Please tell me if me if my thinking is right, and that part about the imaginary axis, if there is solution right on it

Thanks

Could you clarify your questions? Are you talking about a voltage function or current function? The only thing that I know about an input function's phasors deviating from the real axis (∠0°,∠180°,∠-180° ) or imaginary axis (∠90°,∠270°,∠-90°) is due to the characteristics of the circuit's impedance. Is it purely resistive, does it have inductive reactance, or capacitive reactance?

th3...your question appears inconsistent..first you say input functions then you reference a circuit.
usually you characterize a circuit via an input function, a transform representing the circuit characteristics, and an output...you seem to have the first two mixed.

There can be unstable circuits to be sure and these will be characterized by certain feedback characteristics. If the feedback reduces such instability by appropriately altering the input signal control is achieved..

See http://en.wikipedia.org/wiki/Feedback#In_electronic_engineering

and possibly Nyquist stability criterion :
Stability of the closed-loop control system may be determined directly by computing the poles of the closed-loop transfer function

## What are phasors?

Phasors are mathematical representations of a complex sinusoidal signal, which consist of a magnitude and a phase. They are commonly used in electrical engineering to analyze and understand AC circuits.

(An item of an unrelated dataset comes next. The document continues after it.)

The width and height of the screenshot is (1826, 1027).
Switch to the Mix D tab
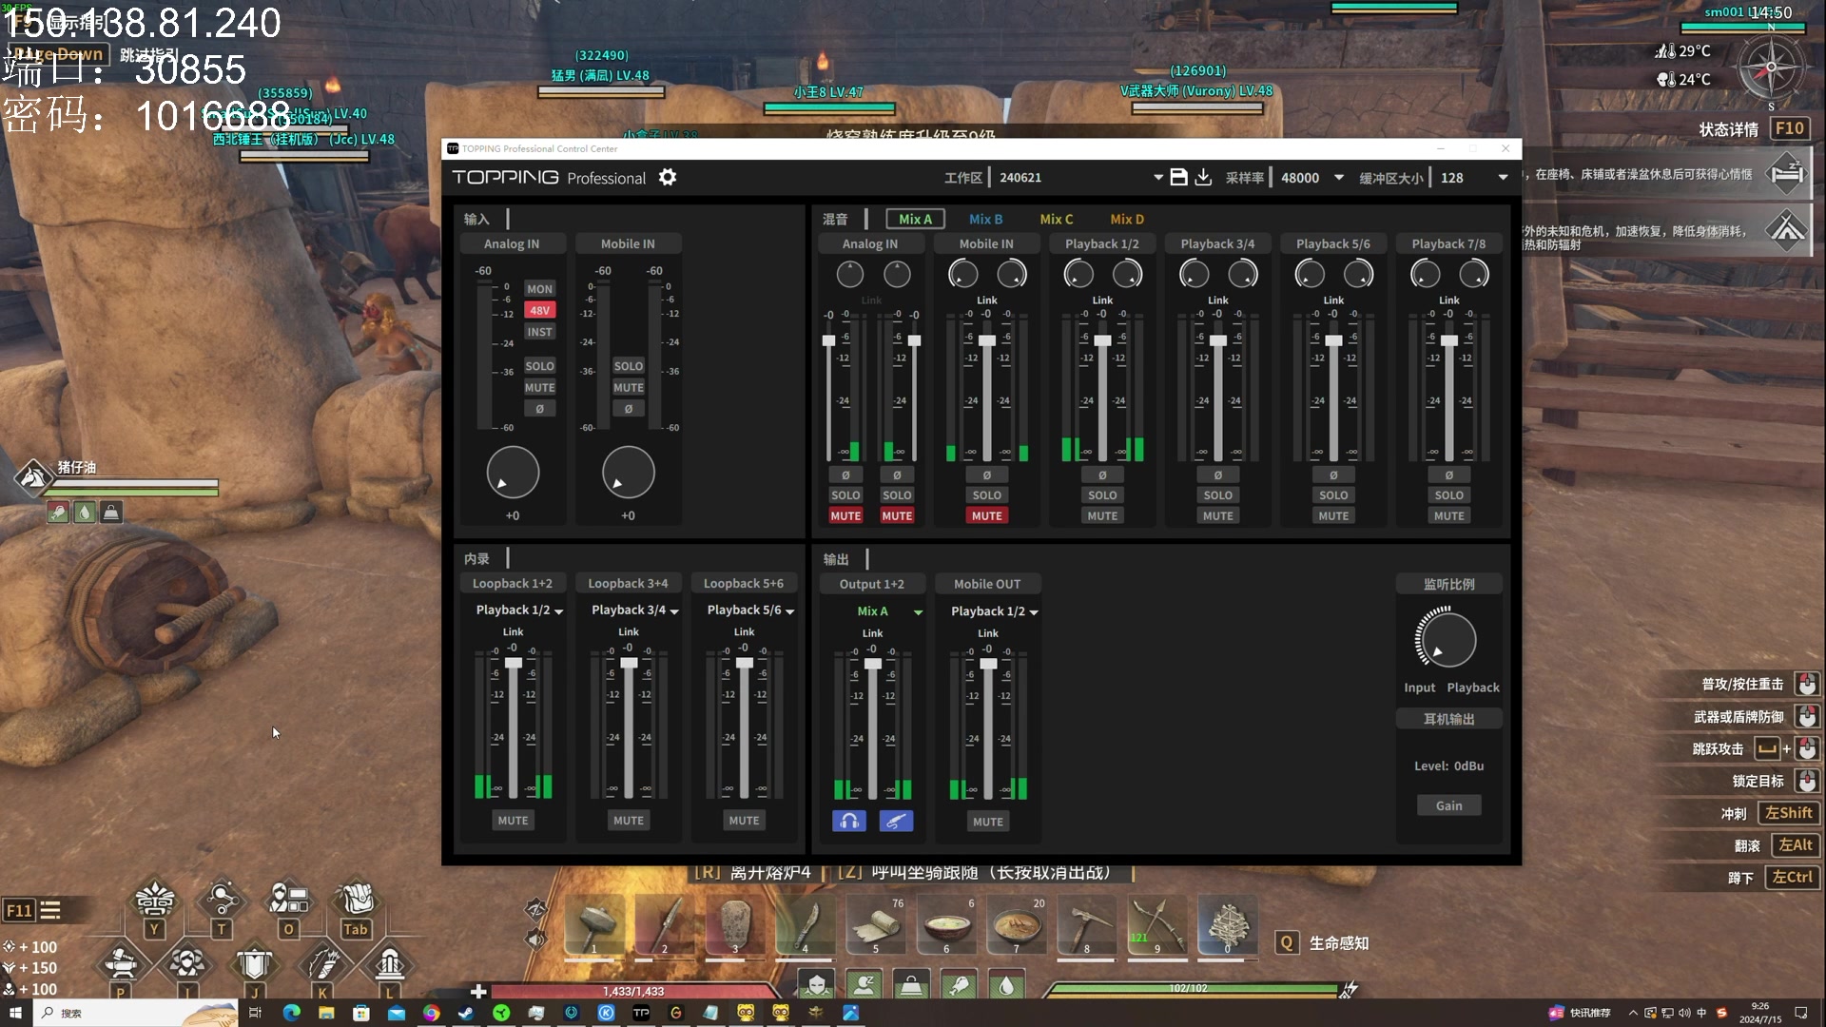click(x=1127, y=219)
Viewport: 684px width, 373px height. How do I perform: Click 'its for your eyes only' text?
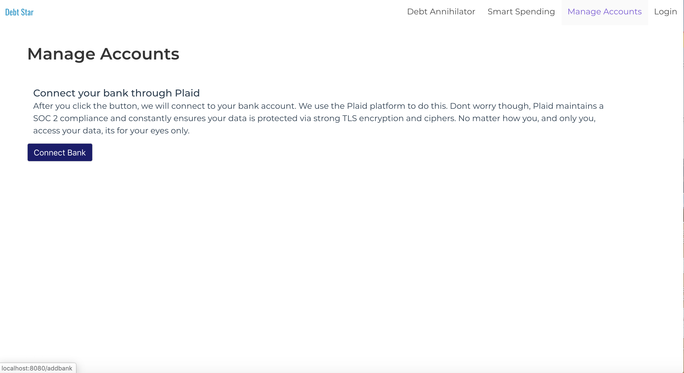[x=147, y=131]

## What is the difference between imaginary and real numbers?

Imaginary numbers are numbers that, when squared, result in a negative number. They are represented by the letter "i". Real numbers, on the other hand, are all numbers that can be plotted on a number line and include positive and negative numbers as well as zero.

## How are phasors used in circuit analysis?

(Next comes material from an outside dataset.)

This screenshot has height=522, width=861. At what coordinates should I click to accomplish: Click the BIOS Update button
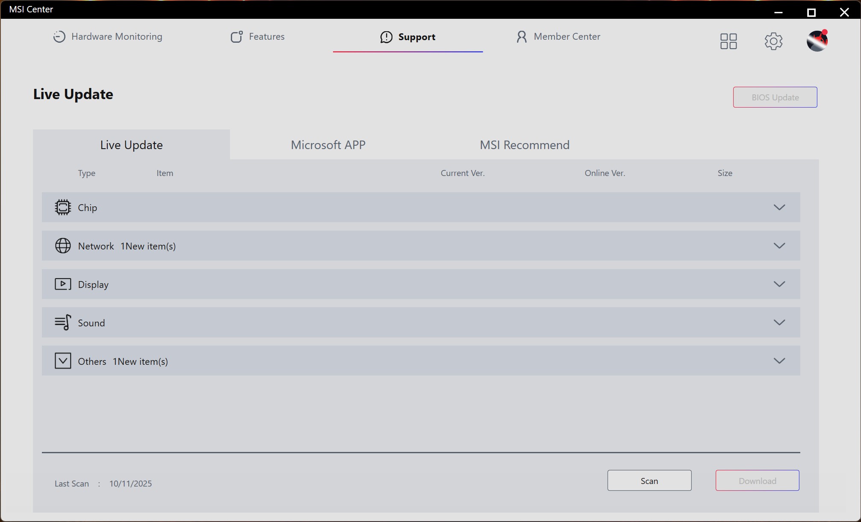(775, 97)
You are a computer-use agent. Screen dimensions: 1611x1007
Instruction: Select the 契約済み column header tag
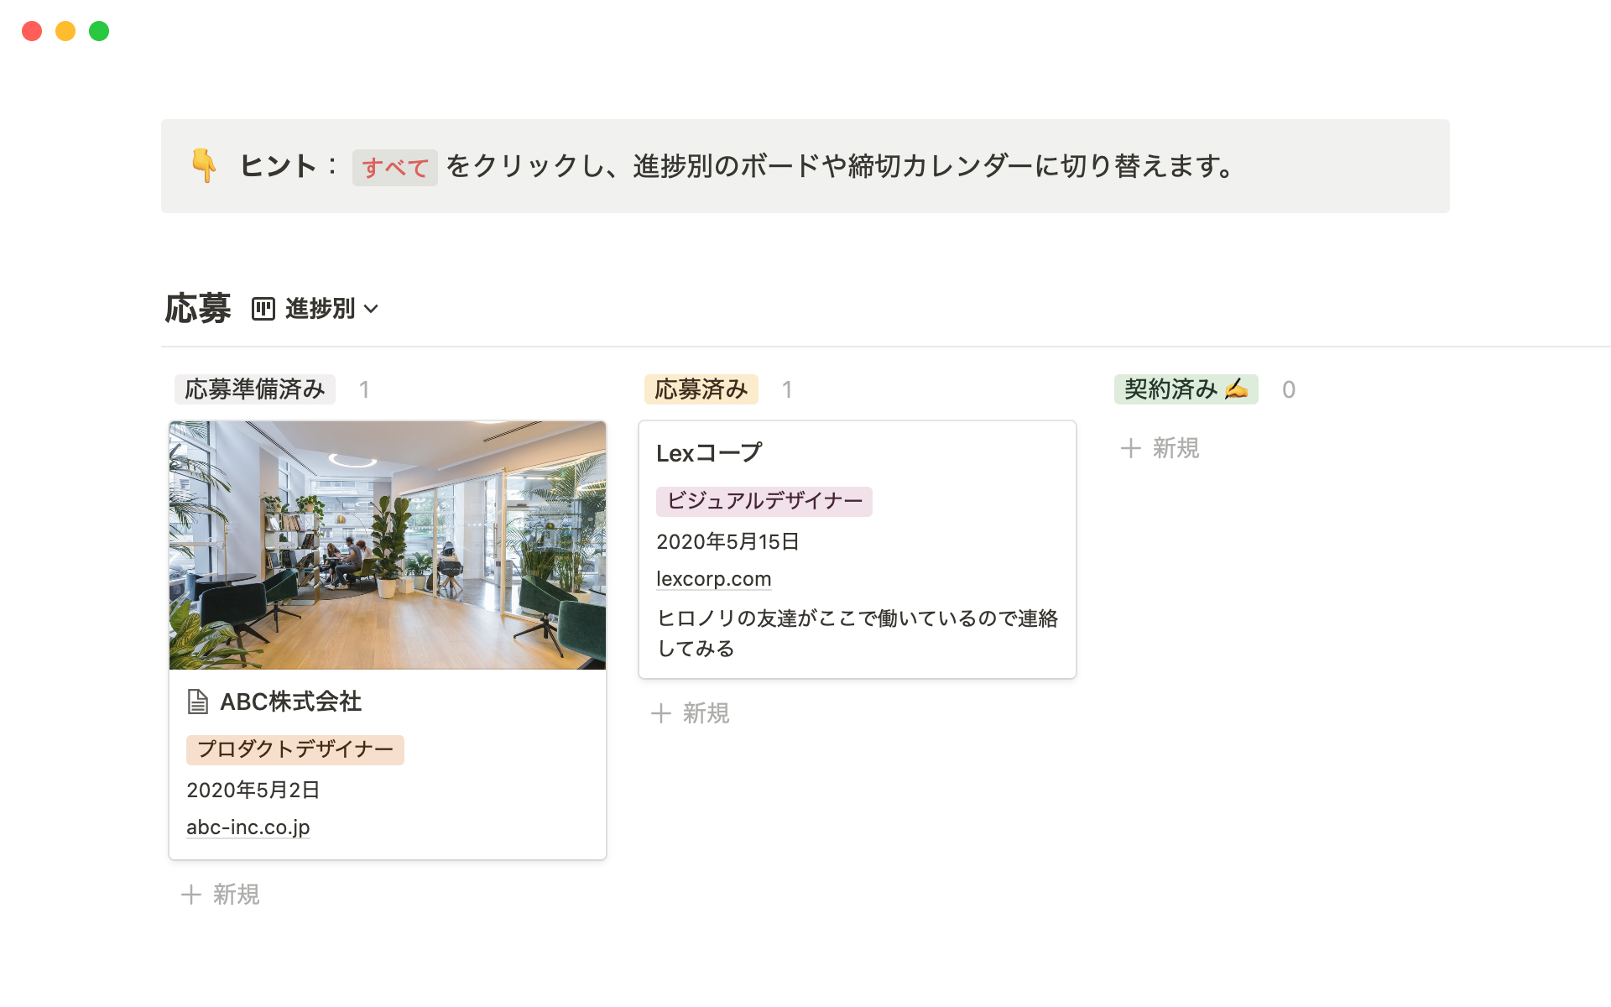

Phasors are used to simplify the analysis of AC circuits. By converting the time-domain signals into phasors, calculations become easier and more efficient, as they can be treated as simple vectors in the complex plane.

## What is the relationship between phasors and impedance?

Phasors can be used to represent impedance in AC circuits. The magnitude of the phasor represents the magnitude of the impedance, while the phase angle represents the phase shift between the voltage and current in the circuit.

## How can I convert a phasor into a time-domain signal?

To convert a phasor into a time-domain signal, you can use the inverse Fourier transform. This will give you a complex sinusoidal signal in the time-domain, which can then be converted into a real-valued signal by taking the real part of the result.